Les représentants du personnel, également sondés par Harris Interactive, témoignent eux aussi de la présence des prières, des signes ostentatoires ou des demandes d’aménagement du temps de travail. « Ces éléments ne sont pas nouveaux. Dans les années 70, une entreprise comme Peugeot aménageait déjà des salles de prière dans ses usines », a rappelé Jean-Baptiste Obéniche, directeur de la diversité à EDF.

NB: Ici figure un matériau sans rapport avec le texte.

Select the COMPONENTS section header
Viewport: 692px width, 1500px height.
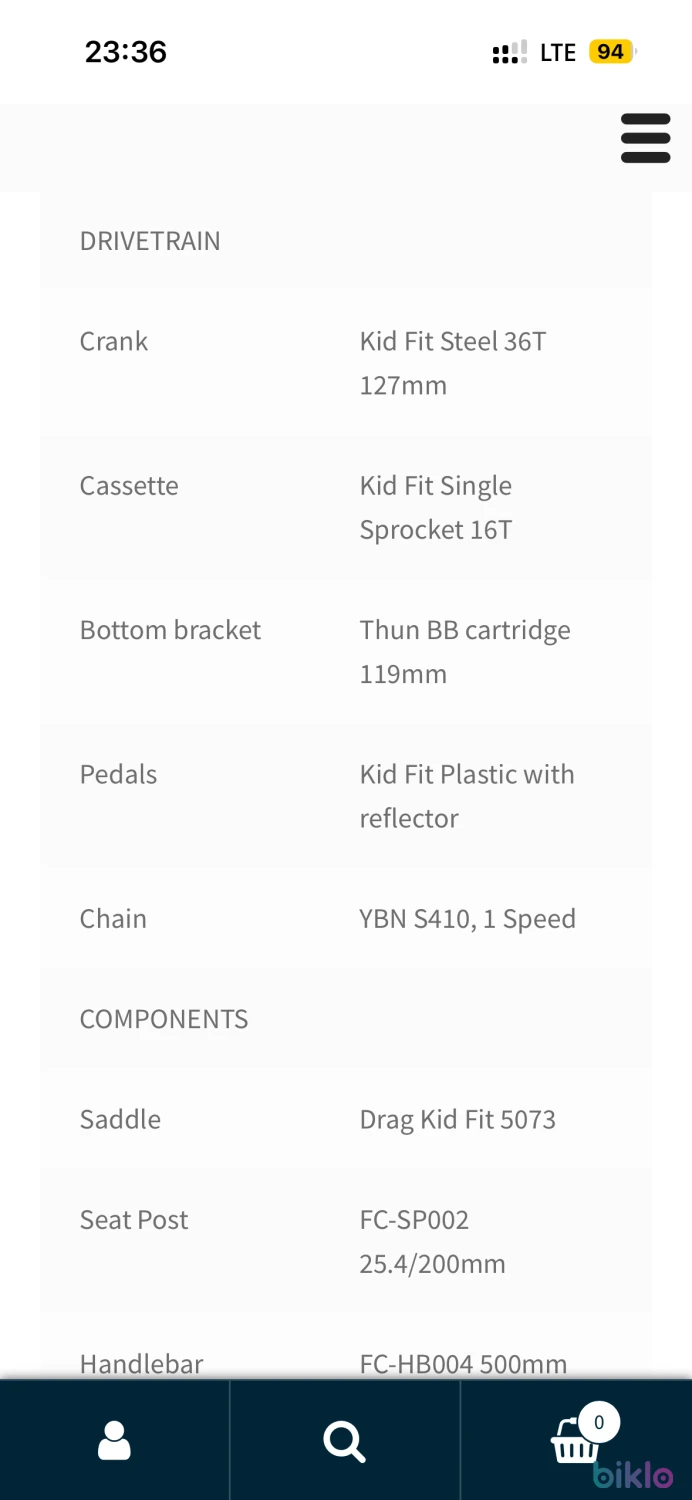[x=164, y=1019]
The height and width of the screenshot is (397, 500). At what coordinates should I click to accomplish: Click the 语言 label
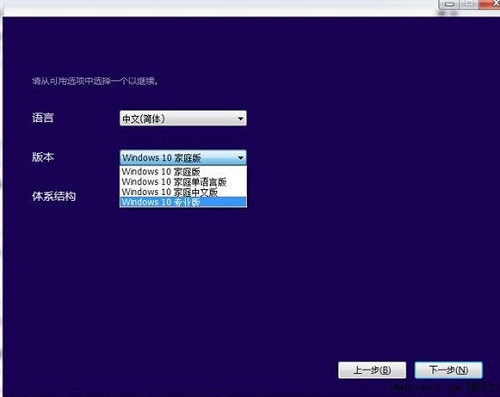[x=43, y=118]

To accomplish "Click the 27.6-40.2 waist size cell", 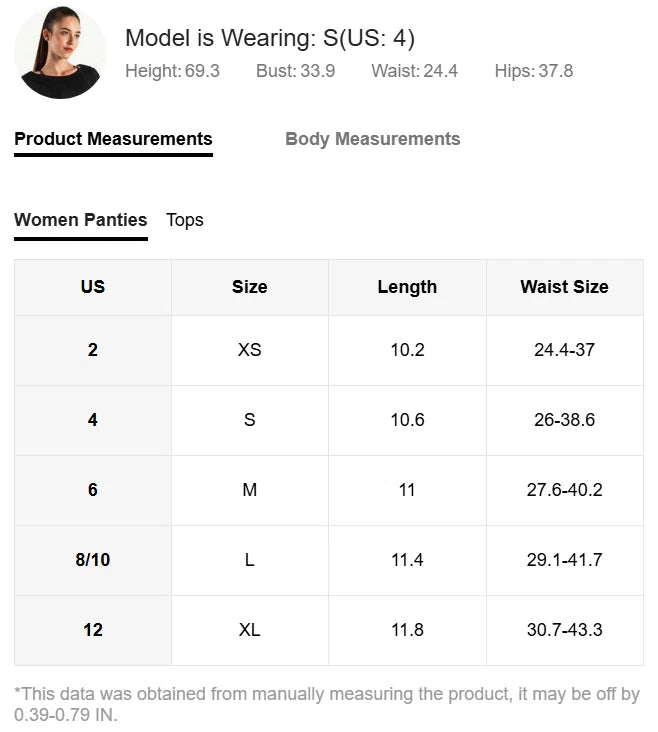I will 564,490.
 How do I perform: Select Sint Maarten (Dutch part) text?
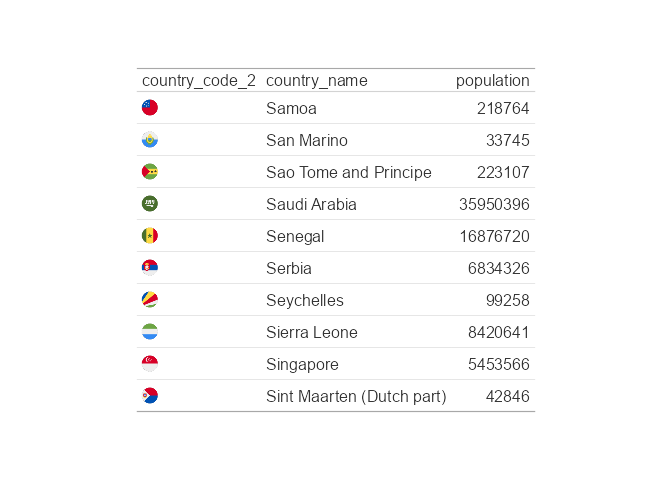click(356, 396)
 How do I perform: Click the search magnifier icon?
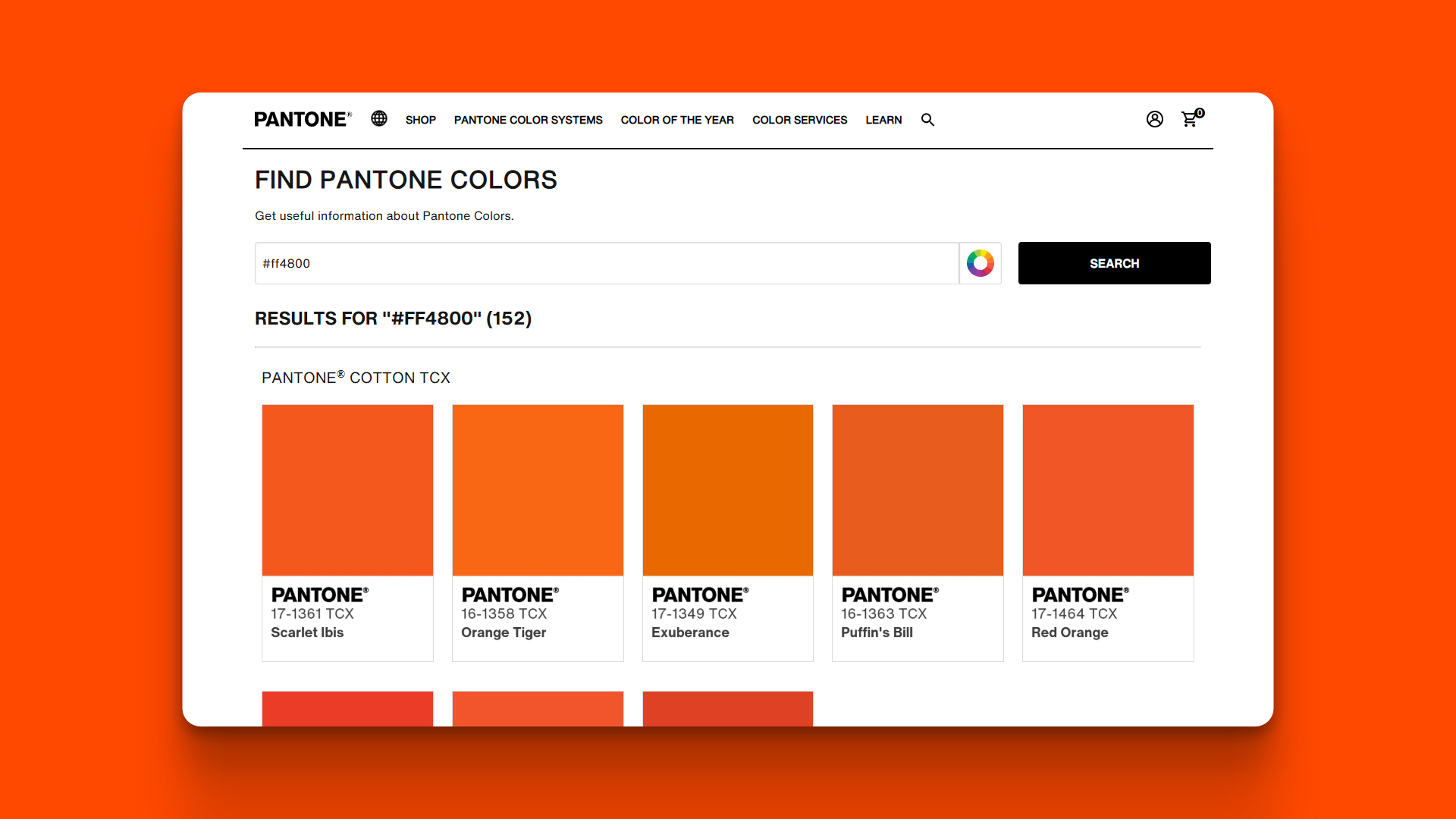(x=927, y=120)
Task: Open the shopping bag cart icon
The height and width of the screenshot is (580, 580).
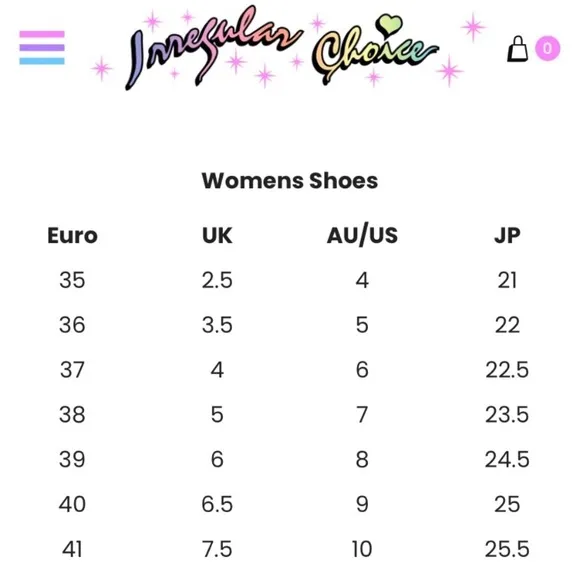Action: click(517, 49)
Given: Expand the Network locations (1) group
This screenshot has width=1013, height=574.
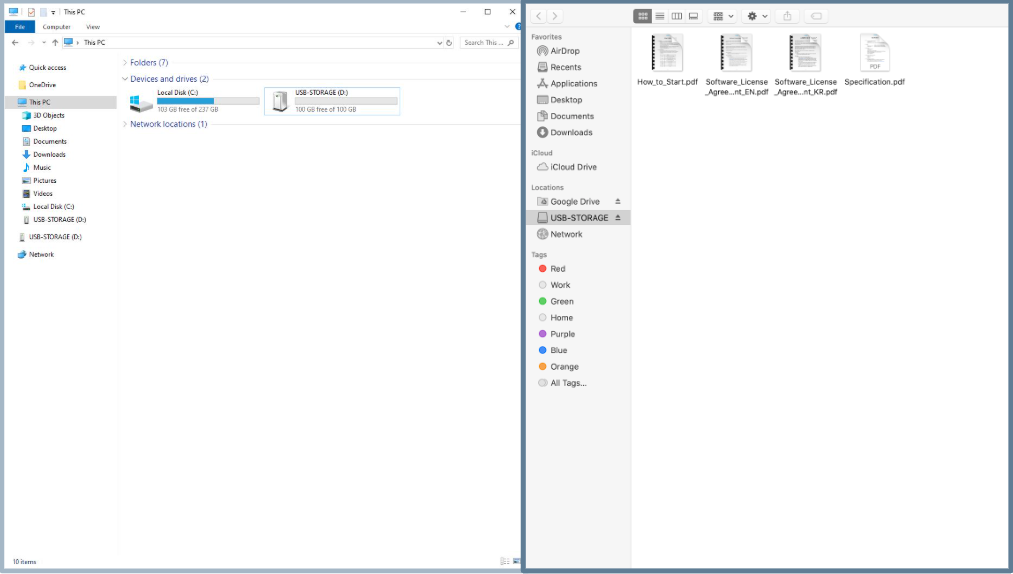Looking at the screenshot, I should click(x=168, y=124).
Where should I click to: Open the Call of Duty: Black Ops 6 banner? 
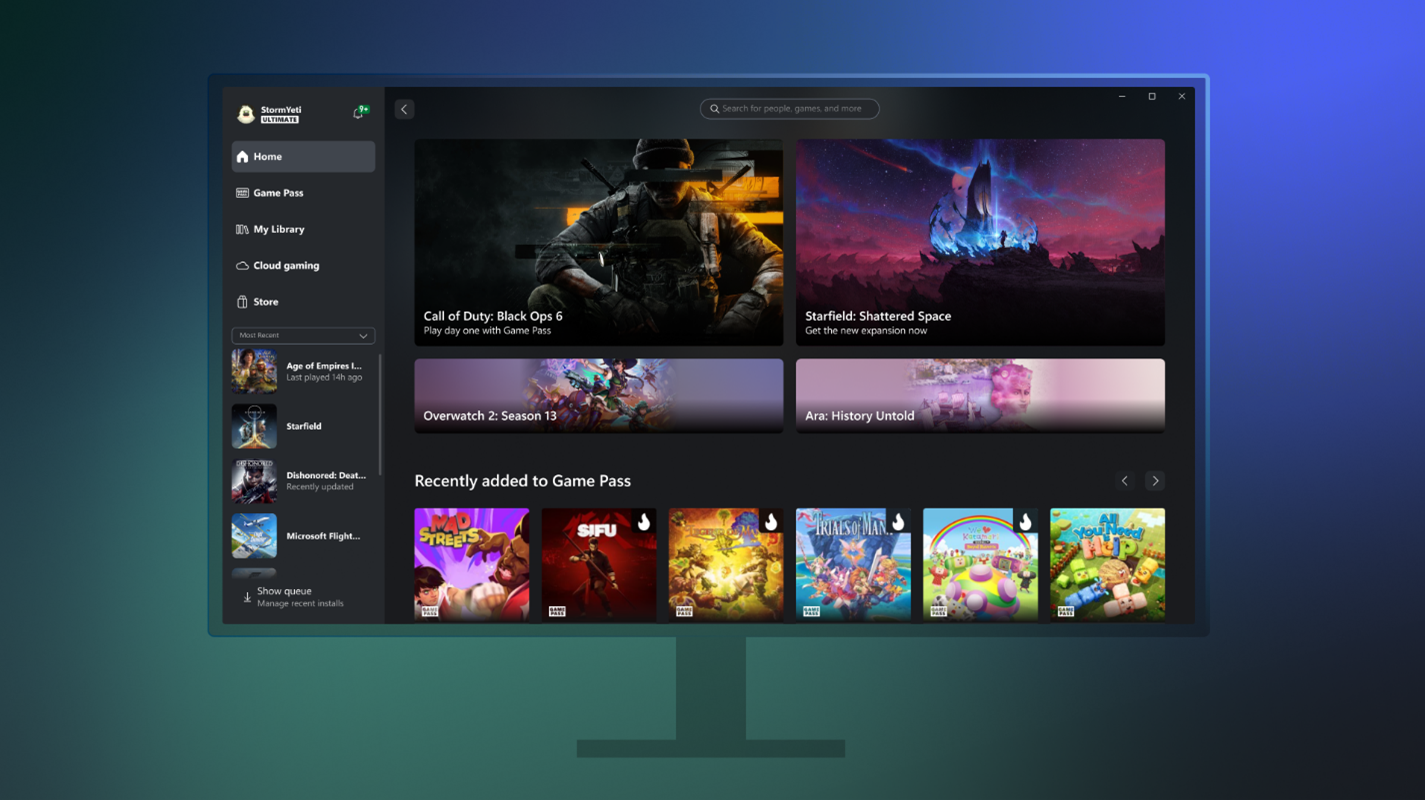coord(598,242)
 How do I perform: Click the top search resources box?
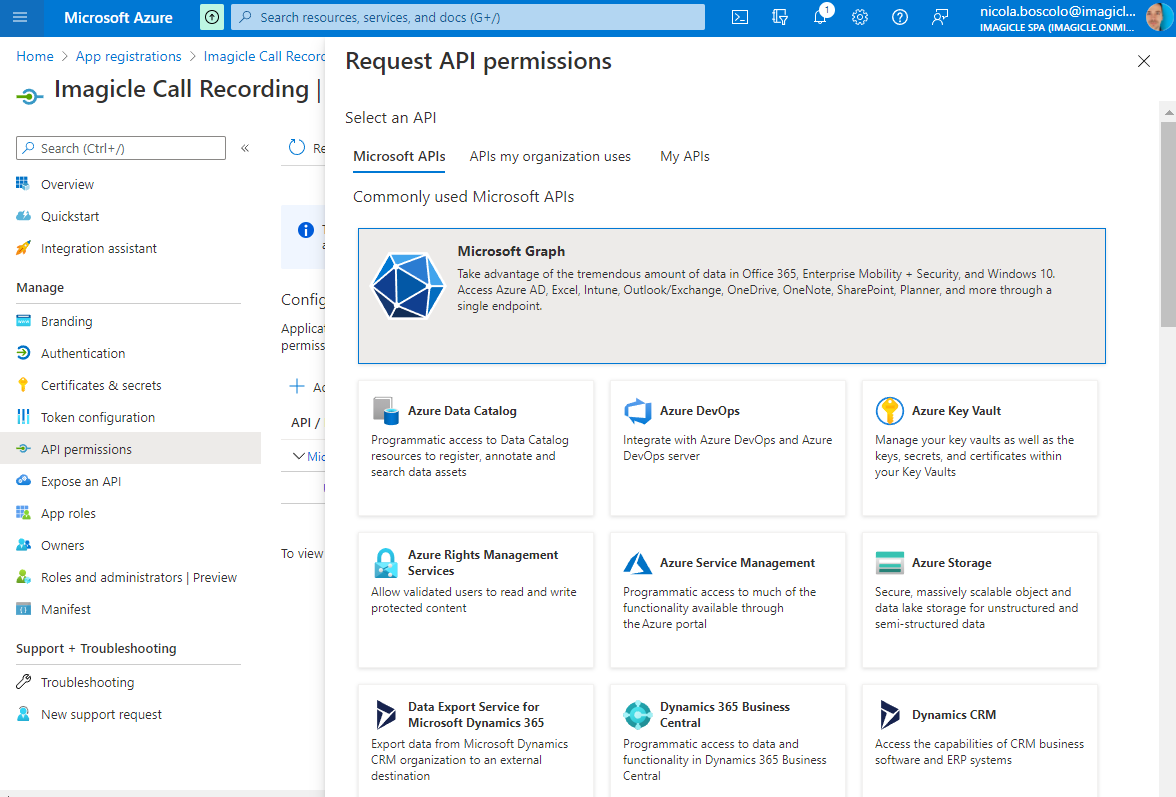click(467, 17)
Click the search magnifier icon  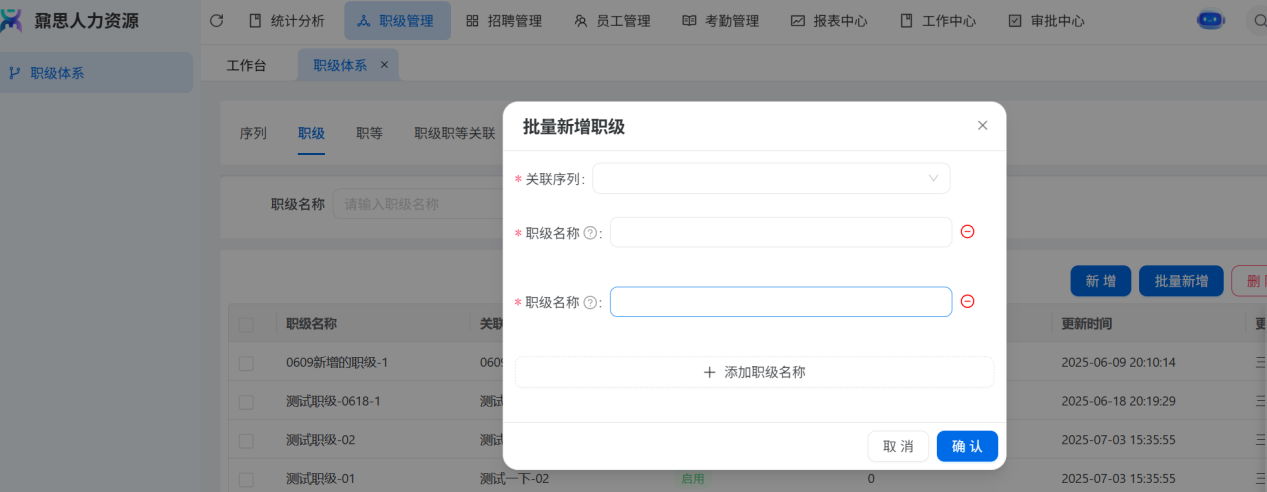pyautogui.click(x=1259, y=21)
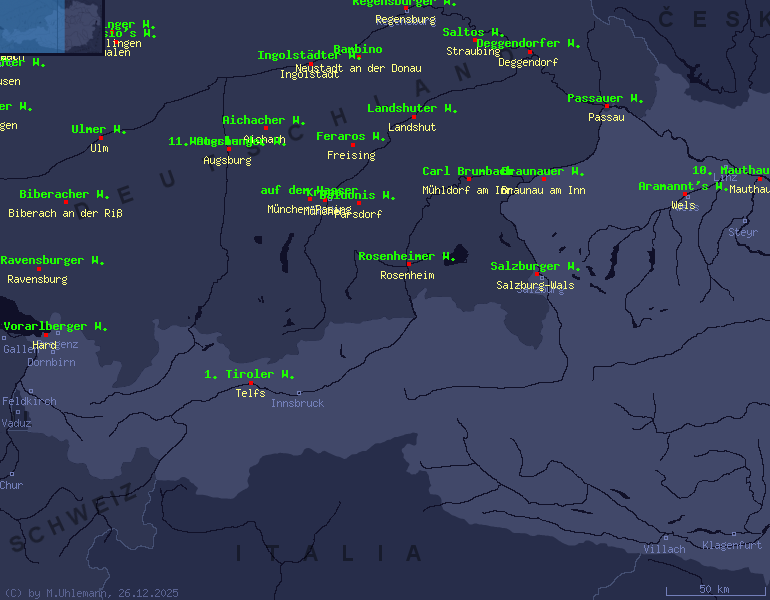Select the red marker at Rosenheim
The image size is (770, 600).
point(408,264)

Le réglement intérieur peu utilisé

La manière dont les dirigeants et les représentants du personnel gérent le fait religieux est là aussi riche d'enseignements. Ainsi, alors que la jurisprudence récente et la loi Travail les y incitent, seulement 37 % des dirigeants qui ont été confrontés au fait religieux dans leur entreprise affirment avoir mis en place dans leur règlement intérieur des dispositifs ad hoc. La gestion du fait religieux est avant tout abordée par la voie du dialogue, expriment les sondés. Les dirigeants privilégient le fait de convoquer la personne concernée pour échanger avec elle (47 %) ou de demander une intervention des supérieurs hiérarchiques (37 %) ou des RH (33 %).

Fermeté et tolérance

Plus généralement, les dirigeants, comme les représentants du personnel, sont majoritairement défavorables à l'expression trop formalisée du fait religieux en entreprise. Surtout, ils sont fermement opposés aux pratiques qui induisent un rejet de l'autre. Près de 9 dirigeants sur 10 (88 %) excluent ainsi d'effectuer des aménagements d'espaces comme des salles de prière ou de voir se développer des aménagements de travail dus à la religion (84 % opposés). Le port du voile constitue également une forme d'expression religieuse à laquelle les dirigeants sont largement opposés (79 %). Ils se montrent toutefois plus ouverts à des aménagements non-formels, gérés au niveau du N+1 ou des salariés concernés. Ils tolèrent également certaines expressions permettant à une personne de respecter ses pratiques religieuses sans remettre en cause la neutralité de l'entreprise. Ainsi, 93 % d'entre eux sont ouverts à ce qu'une personne pose un jour de congé pour raisons religieuses, 92 % estiment acceptable que les restaurants d'entreprise proposent systématiquement des plats végétariens et 83 % sont ouverts à l'idée qu'un salarié puisse jeûner pendant ses heures de travail.
En revanche, les comportements induisant un rejet des autres salariés sont majoritairement exclus par les dirigeants : 54% d'entre eux estiment inacceptable qu'un salarié refuse de manger avec ses collègues et, surtout, plus de 90 % écartent l'idée qu'un salarié puisse refuser de serrer la main à une personne de l'autre sexe ou de s'asseoir là où elle était assise. Les dirigeants se montrent ainsi farouchement opposés à l'idée d'accepter une inégalité de traitement ou des tensions sensibles entre les salariés de leur entreprise et notamment entre les hommes et les femmes.
« L'expression du fait religieux n'est donc pas accueillie très favorablement dans la vie de l'entreprise, encore moins s'il s'agit de lui faire une place formalisée dans son mode de fonctionnement et très défavorablement lorsqu'elle induit un rejet de l'autre. Cette vision développée parmi les dirigeants de l'entreprise est largement partagée par les représentants du personnel », indiquent les auteurs de l'étude.